The first one is the requirement that the evaluation use data disaggregated by demographics (it also calls for annual reports, but as the case of the Equity Policy indicates, don’t hold your breath waiting for that). This is good. It would have been much, much better if the committee had instead begun their work by assessing the the current demographic inequalities in Talented and Gifted and advanced opportunities in MMSD.
The second is a guideline from the National Association for Gifted Children.
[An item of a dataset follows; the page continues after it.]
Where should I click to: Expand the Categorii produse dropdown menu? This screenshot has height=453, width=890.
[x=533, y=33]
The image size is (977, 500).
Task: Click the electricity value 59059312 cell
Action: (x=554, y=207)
In general, I am uncomfortable with the cut-and-paste inclusion of materials from a lobbying/advocacy organization in the plan, but this one is good:
Gifted programs must establish and use an advisory committee that reflects the cultural and socio-economic diversity of the school or school district’s total student population, and includes parents, community members, students, and school staff members.
This is clearly not the case with the current committee (is there a single member whose family income would qualify for free or reduced lunch? Do the families of 44.6% of the members?). Unfortunately, the locally produced “action steps” call for the current committee to continue and a sub-committee to be formed from current membership. This needs to be changed.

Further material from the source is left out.